Unlike the situation in Durham v. Melly (14 A D 2d 3.89, 393), the sample here was delivered directly to the chemist who performed the analysis and, in the absence of any evidence giving rise to a reasonable belief that the condition of the sample may have changed in that short interval, we must find the chain of possession was adequately established under all the circumstances.
We are satisfied that the business records of the deceased chemist were properly admitted into evidence. Ackerbauer’s son and coemployee’s testimony established an adequate foundation to qualify said records as a business entry exception to the hearsay rule (CPLR 4518, subd. [a]; CPL 60.10. See Rodririguez v. Zampella, 42 A D 2d 805; Jezowski v. Beach, 59 Misc 2d 224; 5 Weinstein-Korn-Miller, N. Y. Civ. Prac., par 4518.09, n. 48b). We note that the result of the standard and scientifically accepted test was the product of a simple mathematical computation (see Thomas v. Hogan, 308 F. 2d 355, 360-361; Matter of Brown v. Murphy, 43 A D 2d 524).
The fact that some of the entries in the records were out of chronological order affects the weight to be given to the evidence but not its admissibility (cf. Thomas v. Hogan, supra; United States v. New York Foreign Trade Zone Operators, 304 F, 2d 792, 797-798). It is also noteworthy that there was nothing *312irregular about this particular entry and that it appeared ill proper chronological order.

▶ _Dataset content_
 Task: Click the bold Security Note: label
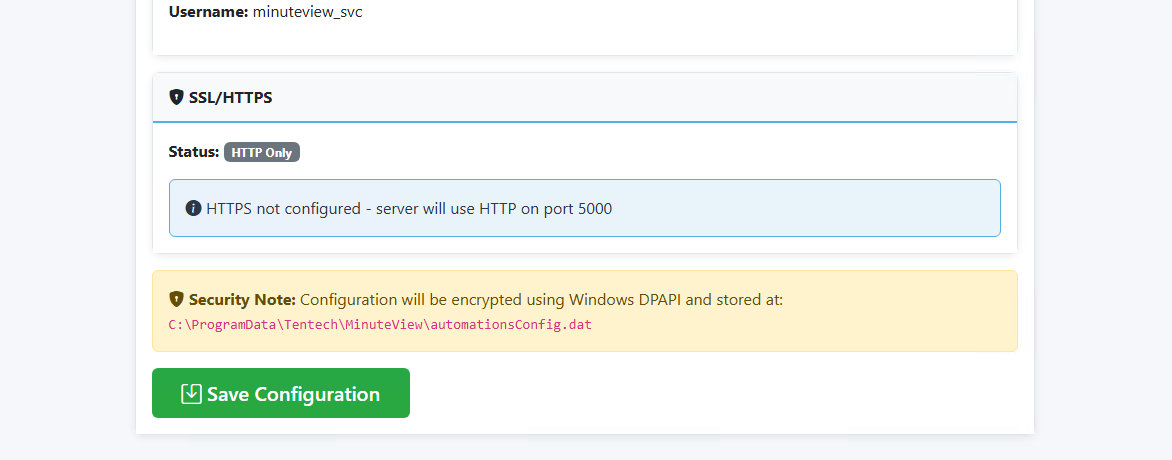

▶ _Task requirements_
#1 Please translate this sentence from the court opinion into Spanish: "We are satisfied that the business records of the deceased chemist were properly admitted into evidence."
#2 Does the court opinion support each statement below? Answer yes or no for each, quoting the words from the opinion that decide it.
(a) The sample went straight to the chemist who carried out the analysis.
(b) Entries that were out of chronological order made the records inadmissible.
(c) The test result came from a complex calculation.

▶ _Results of the tasks_
#1 Estamos convencidos de que los registros comerciales del químico fallecido fueron debidamente admitidos como prueba.

#2
(a) Yes: "the sample here was delivered directly to the chemist who performed the analysis"
(b) No: "affects the weight to be given to the evidence but not its admissibility"
(c) No: "the product of a simple mathematical computation"